Mrs. Chairman, Senator Burr, Members of the Committee,
On behalf of Student Veterans of America I would like to express our sincere gratitude at being invited to testify here today. The bills in question represent numerous efforts towards a single goal, a goal that we all share: the establishment of a system that provides the security and protections necessary to ensure successful outcomes for student veterans.
It is clear that these efforts are critical not just for student veterans, but for the American people whose trust and confidence we in the veterans affairs community all hold. The public expects that there will be a system in place to provide for the education of our veterans, that this system will have adequate protections to prevent fraud and abuse, and to ensure that veterans have the information and guidance they need to graduate and lead productive lives.

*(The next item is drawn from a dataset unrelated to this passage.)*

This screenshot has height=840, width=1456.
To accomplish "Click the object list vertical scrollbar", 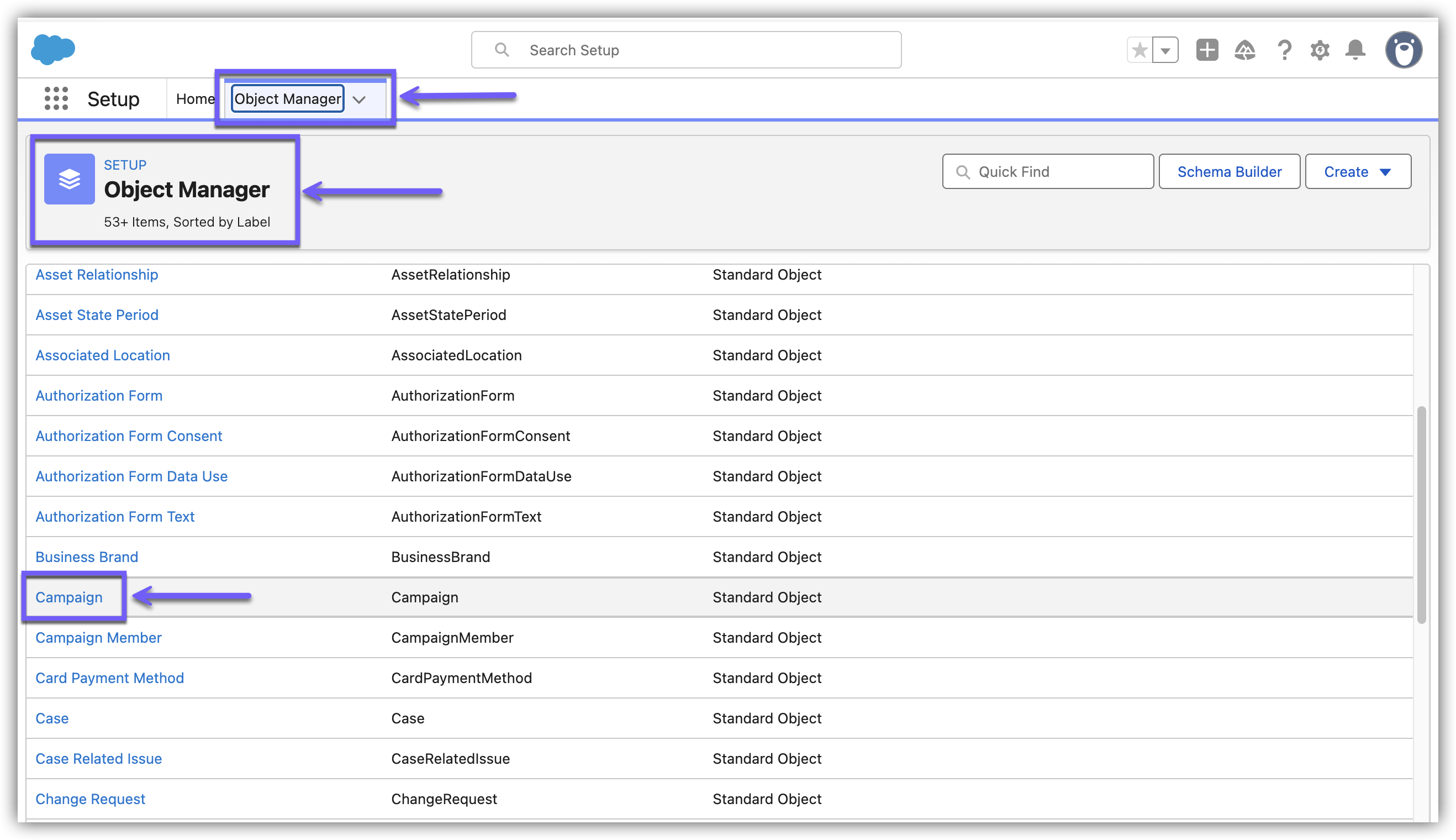I will 1421,514.
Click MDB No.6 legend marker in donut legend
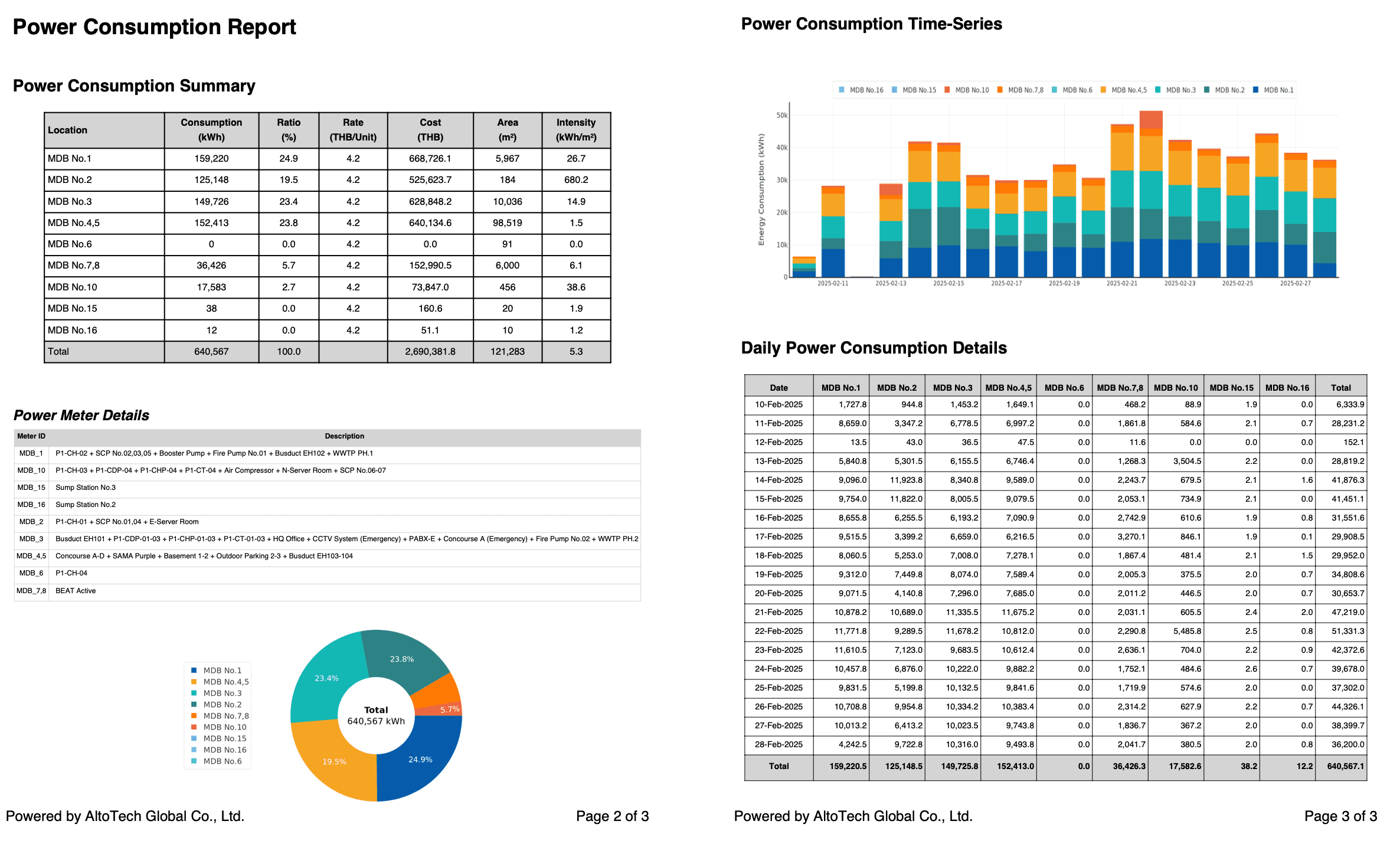The image size is (1400, 857). (x=194, y=761)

I will now comment on specific bills and give the committee the input of Student Veterans of America. However, before I do, I would like to mention that out of all veteran service organizations, SVA is the only organization that is solely devoted to helping veterans in higher education. We have over 550 campus-based chapters in the United States and our members are directly impacted by the changes proposed in these bills. Thus, we have considered these bills carefully and are here to give a voice to those who will be impacted directly by the legislation before you today.
With respect to Senate Bill S. 1634,
The power to approve which courses are eligible to be paid for by educational benefits is among the most significant in the entire system set out by the Post-9/11 GI Bill. While SVA is generally in favor of empowering State Approving Agencies (SAA), we have concerns about whether each SAA is capable of being the sole authority on who gets what programs approved and what effect this may have on student veterans who begin their education in one state and seek to transfer credits to another. What is needed at this time is more uniformity and consistency in the system, not less. As a result of that fact, we have reservations concerning this bill and recommend that the VA, at a minimum, set a framework to ensure consistency across various state approving agencies.
With respect to Senate Bill S. 1852,
SVA supports, and has always supported, the Marine Gunnery Sergeant John David Fry scholarship. After ten years of continuous deployment we can no longer continue to understand the military to be comprised only of uniformed service members. Military families have born the hardship and struggle of war alongside the men and women who fight. SVA feels that it is just to consider them eligible for benefits and so supports the proposed expansion. Families are as much a part of the veterans community as those who wore the uniform, and we owe them our support.
With respect to Senate Bill S.2179
SVA supports further integrating the Department of Education standards into the approval process for courses to be eligible for the GI Bill. In general, one of the persistent problems that has remained unsolved in the system is that the VA is neither designed nor established as an agency focused on education policy. Since the implementation of the GI Bill, the VA has tried to become such an agency. SVA feels that this is potentially problematic. The Department of Education is the federal government’s agency for matters dealing with education and possesses the institutional competency to evaluate courses. Rather than develop a redundant competency in another agency, SVA feels it is wiser to either defer to the capabilities that already exist within DOE or the VA form a joint committee with DOE to address such issues.
In addition, SVA supports the use of GI Bill funds to provide training that leads to meaningful employment, but as with degree programs the focus of requirements for eligibility ought to be on outcome, not potential. Any program that claims to prepare veterans for employment must be required to show proof to back up these claims, and SVA supports provisions to codify such requirements.
With respect to Senate Bill S.2206,
SVA strongly supports efforts to provide educational counseling to veterans before receiving such assistance. At present, much of the educational counseling veterans receive comes from educational institutions whose position is not necessarily objective. Knowledge of pertinent institutional characteristics such as median student loan debt, cohort default rate, degree completion at regular, 150, and 200 percent intervals, accreditation status, and post-graduation employment will help prospective student veterans make informed decisions regarding their education. In addition, the establishment of a complaint-tracking system will serve to hold schools better accountable and correct practices that may not serve in the best interest of veterans. For these reasons, we support this provision.
With respect to Senate Bill S.2241,
SVA believes that this legislation will prepare veterans to make informed decisions regarding their education. As the short title suggests, consumer awareness is needed for veterans as they pursue training and educational opportunities. SVA strongly supports any provisions that increase protections for student veterans from institutions that engage in, or are likely to engage in, predatory practices. At the heart of much of the turmoil in the system right now is the practice of paying recruiters per student, creating inappropriate incentives for companies to orient themselves internally towards getting veterans in the door instead of preparing them for their future. SVA believes it is wise for the congress to intercede in this matter to orient the market towards results for veterans instead of results for companies. As a result, we support these provisions.
I stand ready to answer any additional questions concerning our stance on the aforementioned legislation. Thank you for your time.